The FDA has cleared Baxter’s bone graft substitute Altapore for use in posterolateral spinal fusion procedures.
Altapore is designed to support bone growth and thereby help patients recover after undergoing orthopedic surgical procedures.
Baxter received the 510(k) clearance on the strength of a submission that compared Altapore to Medtronic’s Mastergraft Putty.
Many of the big names in medtech are competing with Baxter for the bone graft substitute piece of the advanced surgery market. Medtronic, Johnson & Johnson, Stryker and Zimmer all have bone graft products.

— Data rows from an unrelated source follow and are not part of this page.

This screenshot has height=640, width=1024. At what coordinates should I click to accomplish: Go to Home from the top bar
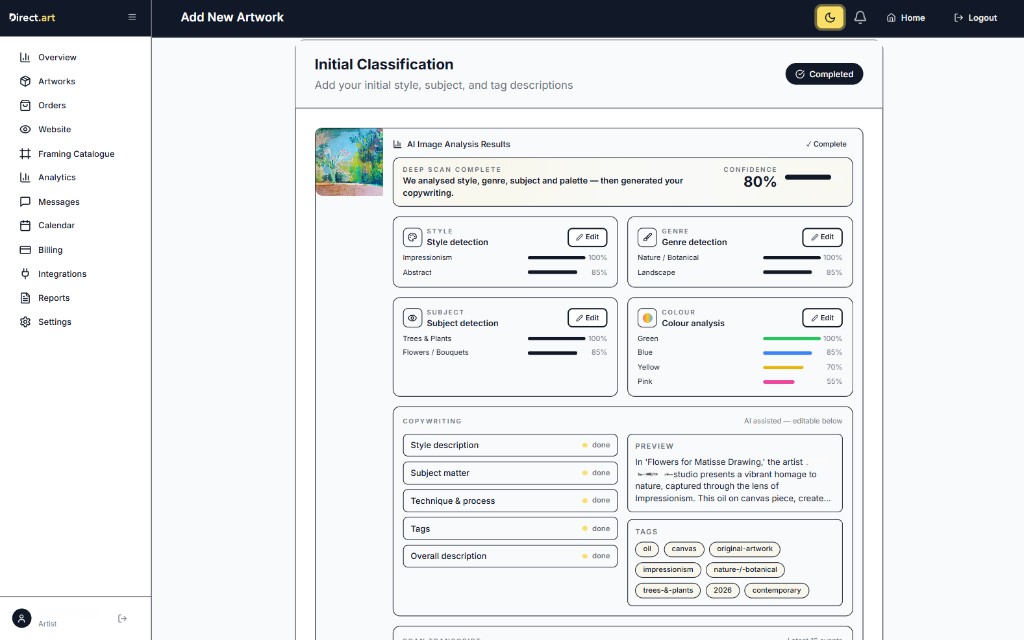click(x=904, y=17)
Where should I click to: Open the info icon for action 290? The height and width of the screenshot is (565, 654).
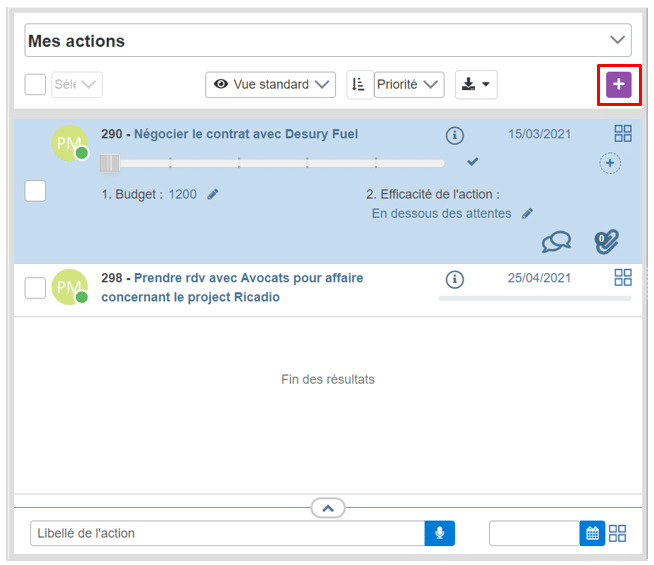click(x=455, y=135)
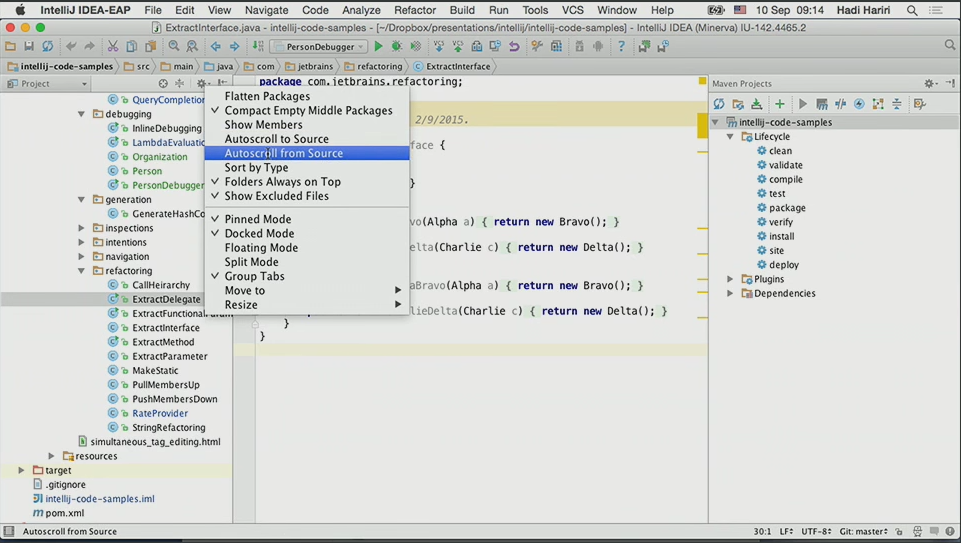Screen dimensions: 961x543
Task: Start debugging with the Debug bug icon
Action: click(x=397, y=46)
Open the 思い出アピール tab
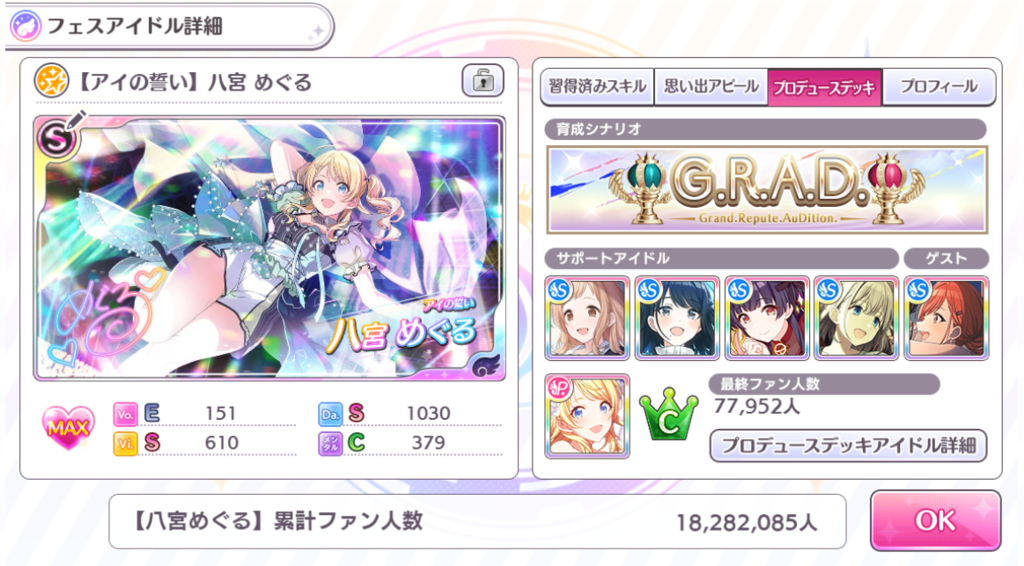The width and height of the screenshot is (1024, 566). click(x=711, y=87)
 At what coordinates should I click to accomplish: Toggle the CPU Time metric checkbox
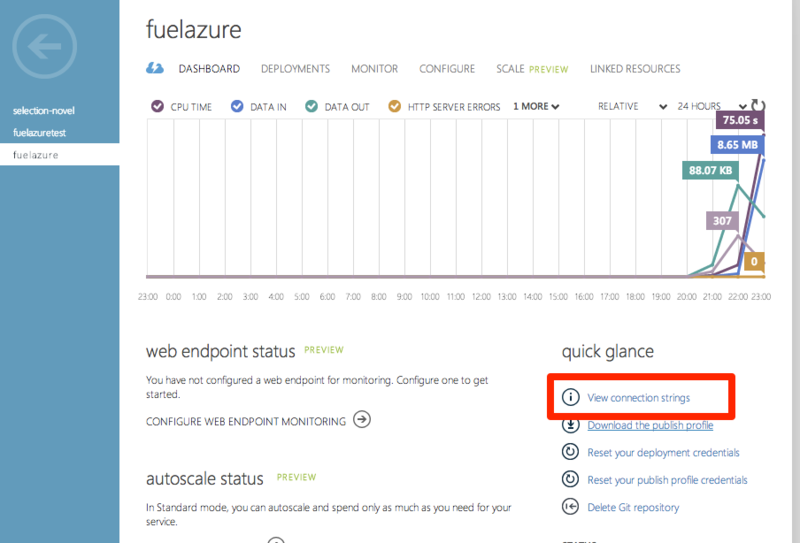click(x=157, y=106)
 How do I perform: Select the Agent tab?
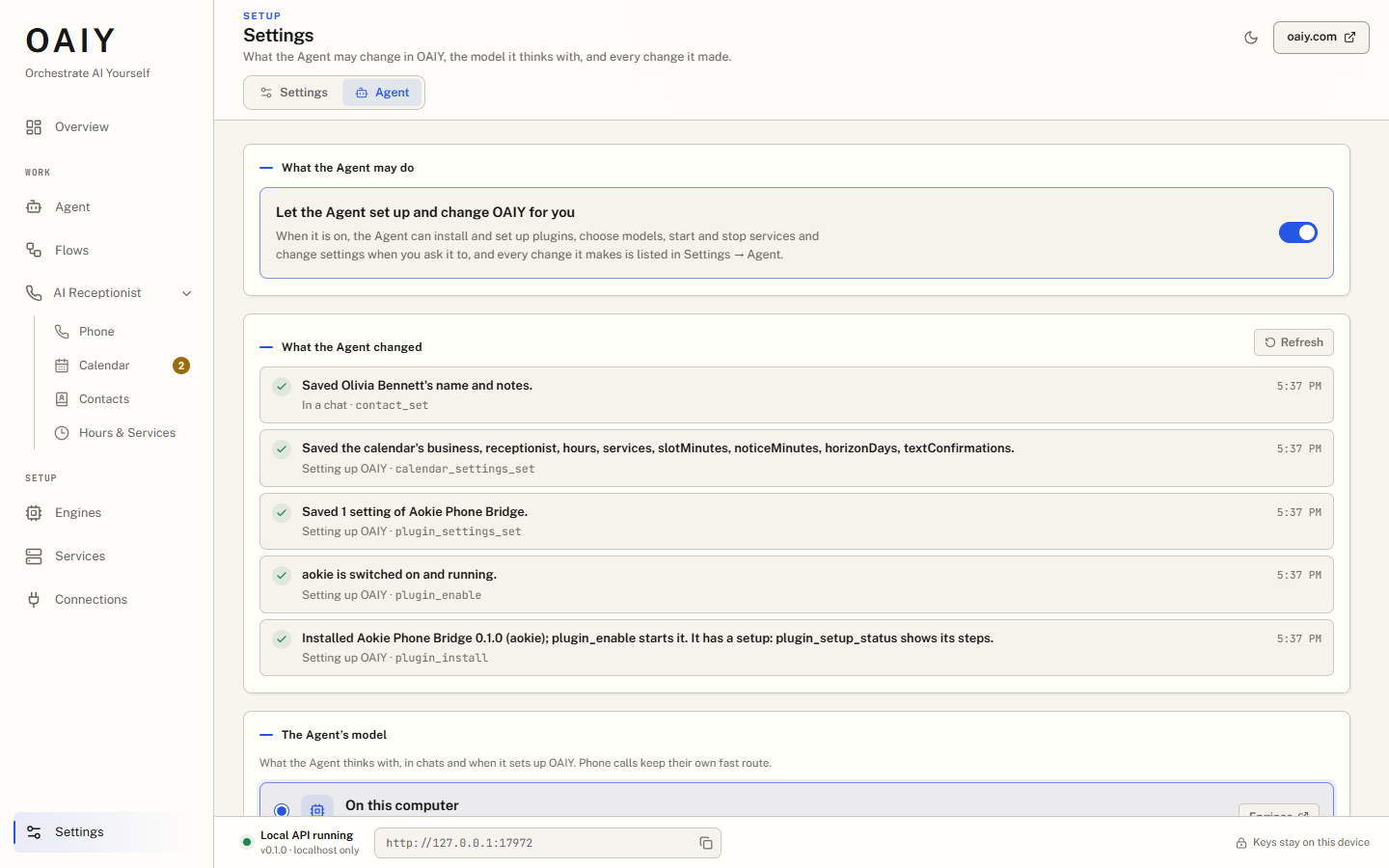click(x=382, y=93)
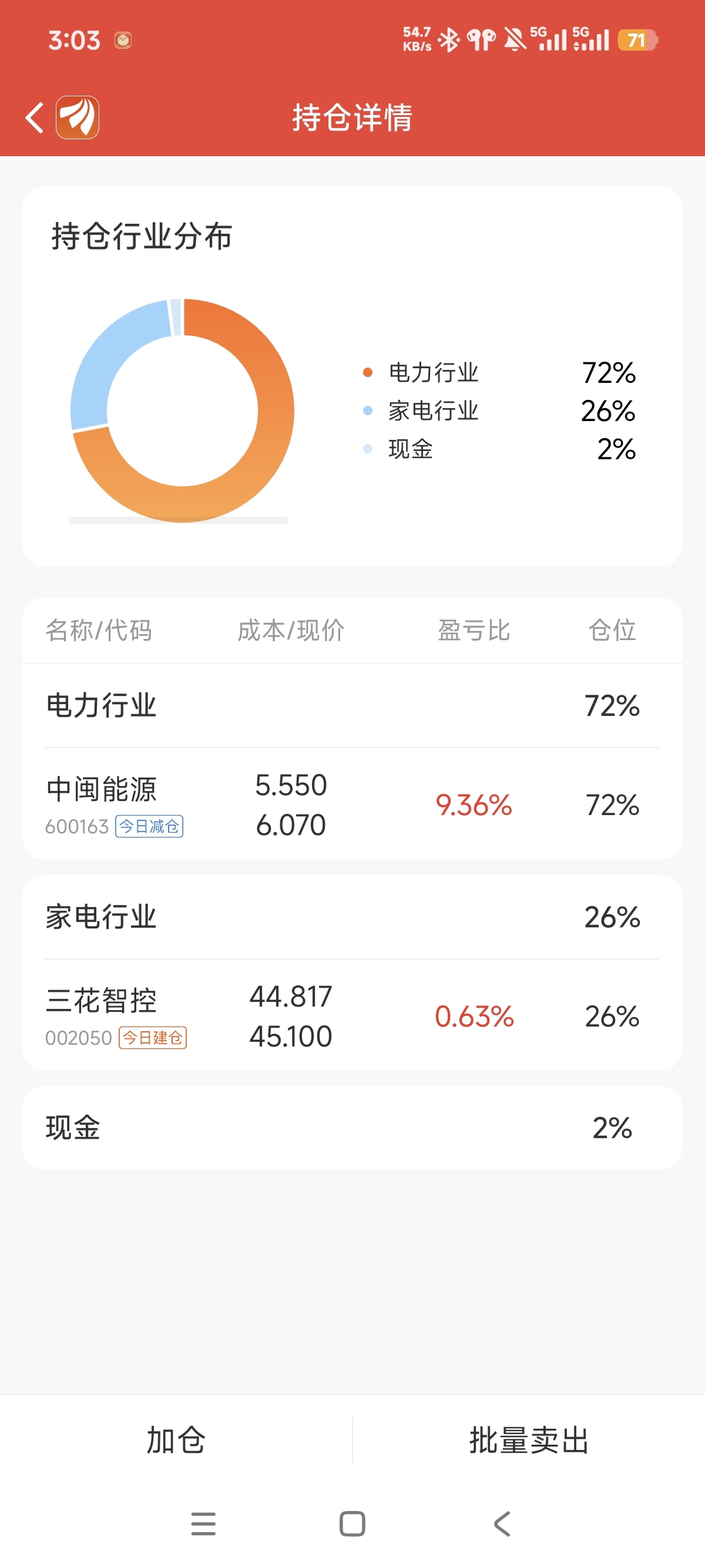
Task: Tap the Bluetooth icon in the status bar
Action: pyautogui.click(x=449, y=40)
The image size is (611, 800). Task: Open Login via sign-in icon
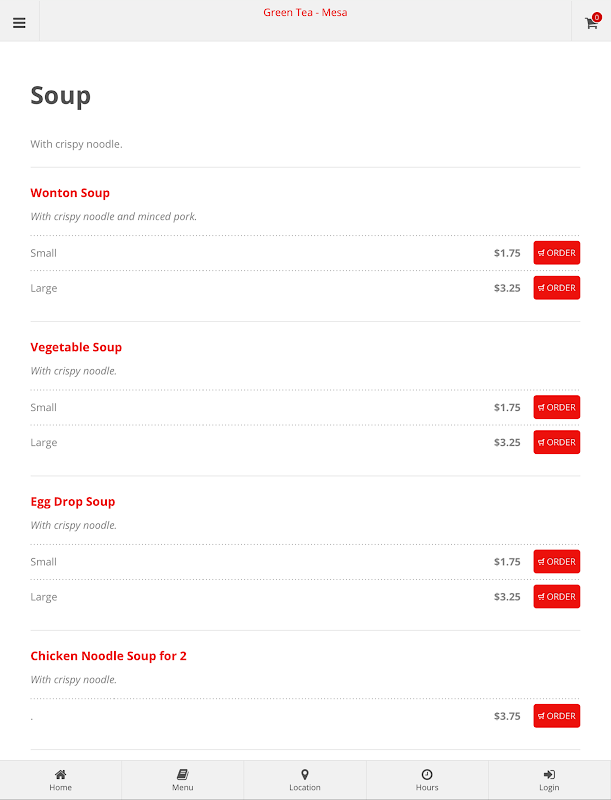(x=549, y=774)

The introduction of the products will open up a new sales opportunity for Baxter in a growing, albeit small, part of its business. In the second quarter, sales at Baxter’s advanced surgery unit increased 15%, accelerating the upward trend seen over the first three months of the year. Baxter expects the market for advanced surgery products such as Altapore to grow by up to 5% a year until 2023.
Surgeons can resolve bone defects by taking bone from one part of the body and using it to fix the damaged area. However, there are limits to how much bone surgeons can safely harvest. This limitation has driven decades of research into bone substitutes. Polymers, ceramics and composites have emerged from these efforts, culminating in orthobiologic devices that aid bone regeneration.
Baxter bought itself a position at the front of the emerging orthobiologic field in 2010 when it paid $240 million upfront, plus up to $90 million in milestones, for ApaTech. Four years later, Baxter received clearance to market Altapore for use in the extremities and pelvis.
Now, the FDA has given surgeons the green light to use Altapore in spinal fusion procedures. Baxter received the clearance after comparing Altapore to Medtronic’s Mastergraft Putty in 182 rabbits that underwent posterolateral fusion of the spine. Baxter reported no complications or deaths related to Altapore in the 12 weeks following the procedures.
Baxter is now gearing up to bring Altapore to market in the new indication. Production of packs carrying the new labeling is underway and Baxter expects to start shipping them to customers by the end of the year.